Dalam beragama yang substansial doktrinnya adalah iman kepada Tuhan Yang Maha Esa, Pencipta Alam Semesta, Dzat Yang Maha Pemberi Kasih dan Sayang. Sehingga orang (masyarakat) beriman harus terefleksi dalam kehidupannya sehari-hari. Dalam Islam terdapat ajaran : “Berakhlaklah dengan akhlak Tuhan”, berarti Tuhan menghendaki hambanya untuk senantiasa berperilaku sebagaimana Tuhan telah memperlakukan hambanya. Jika Tuhan maha pemberi kasih dan sayang, maka hambanya harus dapat memberikan kasih dan sayang terhadap sesama dan para makhluk lainnya. Dengan demikian, orang (masyarakat) beriman dapat menjadikan dirinya rasa aman dan dapat juga menjadikan rasa aman terhadap orang (pihak) lain.

IMAN DAN AMAL
Dalam Kitab Suci dapat diketahui secara pasti, bahwa ternyata tidak cukup seseorang disebut beriman hanya dia “percaya atas adanya Allah”, Tuhan pencipta alam semesta. Akan tetapi dirangkaikan dengan amal salih. Hal ini menunjukkan, bahwa dalam iman tidak cukup hanya orang menyatakan mempercayai atau membenarkan atau mempercayai benar atas adanya ke-Esa-an Tuhan, namun harus disertai dengan adanya amal salih. Dengan adanya iman dan amal saleh itu, orang akan mendapatkan imbalan (balasan) karunia dari Allah, baik di dunia maupun di akhirat. Sebagai konsekuensi dari iman kepada Allah tersebut, maka orang sepenuhnya harus hanya bersandar kepada-Nya, berpandangan positif kepada-Nya, menaruh kepercayaan kepada-Nya, bertawakkal kepada-Nya, Dia-lah tempat menggantungkan harapan, dan satu-satunya tempat bergantung. Jika orang telah demikian, maka tidak terjadi rasa takut dan rasa khawatir (QS. Al-An’am: 82). Sebagaimana juga ditegaskan : “Sesungguhnya orang-orang yang mengatakan: Tuhan kami adalah Allah, kemudian mereka meneguhkan pendiriannya, maka malaikat akan turun kepada mereka (dengan mengatakan): janganlah kamu merasa takut dan janganlah kamu merasa sedih; dan gembirakanlah mereka dengan (memperoleh) surga yang telah dijanjikan Allah kepadamu”. (QS. Fussilat: 30).
Berdasarkan jaminan Tuhan tersebut, maka jika orang benar-benar beriman, tentunya ia diliputi oleh rasa aman, tanpa pernah khawatir dan takut dalam hidup.

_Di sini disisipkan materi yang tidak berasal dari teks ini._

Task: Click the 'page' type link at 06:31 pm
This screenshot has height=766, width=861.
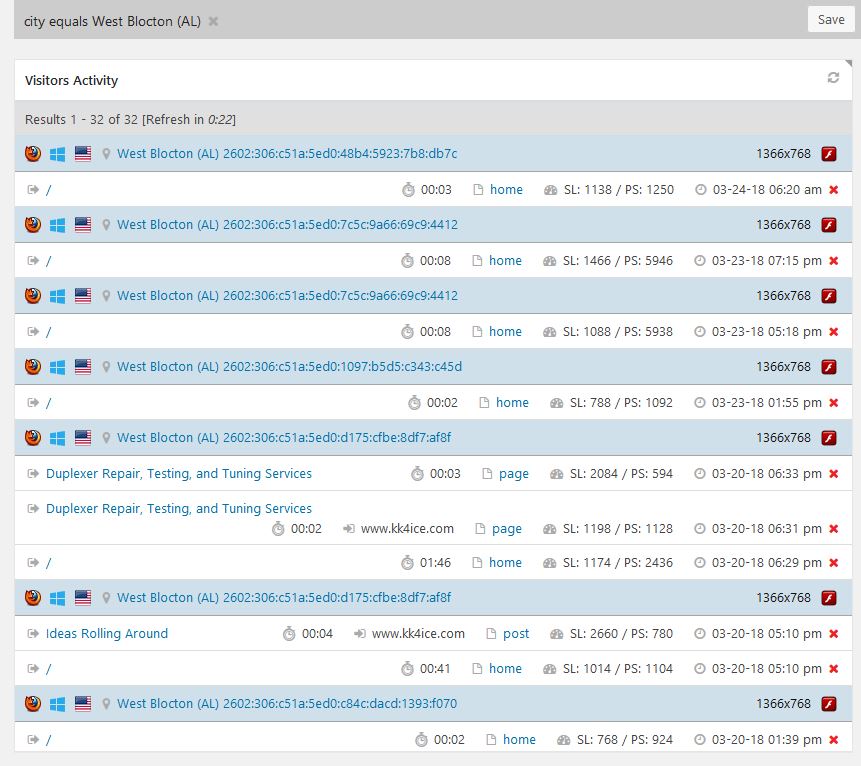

Sikap ini akan berdampak luas dalam kehidupan. Seperti, akan menjadi penuh rasa percaya diri bagi seseorang. Percaya diri dalam psikologi, merupakan pangkal kesehatan jiwa dan juga membuat penampilan seseorang menjadi simpatik, toleran, bersahabat dan damai, serta tidak mudah merasa tersinggung atau berprasangka buruk.

KONSENSUS SOSIAL
Iman harus dipahami secara dinamis, sebagaimana dunia berciri dinamis. Membangun duniawi sebagai aktualitas religious orang beriman, sebagai proses untuk mendapatkan kebahagiaan ukhrawi. Iman, dalam hal ini harus berhubungan dengan fakta, berpijak pada realitas sosial, situasi yang dialami bersama.
Dalam kehidupan bersama yang menjadi keinginan fundamental bagi masyarakat adalah kedamaian. Pembangunan dapat dilaksanakan jika masyarakat dalam suasana damai. Suasana damai mendorong untuk terciptanya keamanan dan ketenangan. Dengan demikian, iman yang berpijak pada realitas sosial dapat mendorong terciptanya keamanan (suasana menjadi aman) dan ketenangan. Untuk mencapai hal yang demikian itu, diperlukan adanya keadilan, keterbukaan, demokrasi, supremasi hukum, dan pengakuan terhadap adanya pluralitas masyarakat.
Dari hal-hal tersebut, dapat dipahami bahwa iman itu dalam tinjauan manusiawinya, merupakan suatu bentuk mendasar pengertian manusia atas dirinya sendiri dan citra kreatif tentang diri sendiri itu, dan dari itu pula manusia akan memperoleh keutuhan dirinya. Dan yang lebih penting lagi, dengan iman manusia meningkatkan nilai individualitasnya melalui penajaman rasa tanggungjawab pribadi dan peningkatannya, yang kemudian dapat mewujudkan tugasnya memikul beban suci kehidupan bersama dalam jalinan cinta kasih (silaturahmi) antara sesamanya. Rasa tanggungjawab pribadi yang melandasi kesadaran sosial yang mendalam itulah nilai luhur sejarah manusia sebagai khalifah Allah di bumi.



Sumber Bacaan :
1. Al-Qur’an al-Karim
2. Nurcholish Madjid, Islam Doktrin dan Peradaban
3. Robert H. Thouless, An Introduction to the Psychology of Religion
4. Hasan Muhammad al-Syarqawi, Nahws ‘Ilm al-Nafs al-Islami
5. J.B. banawiratama, SJ., (ed.), Aspek-aspek Teologi Sosial.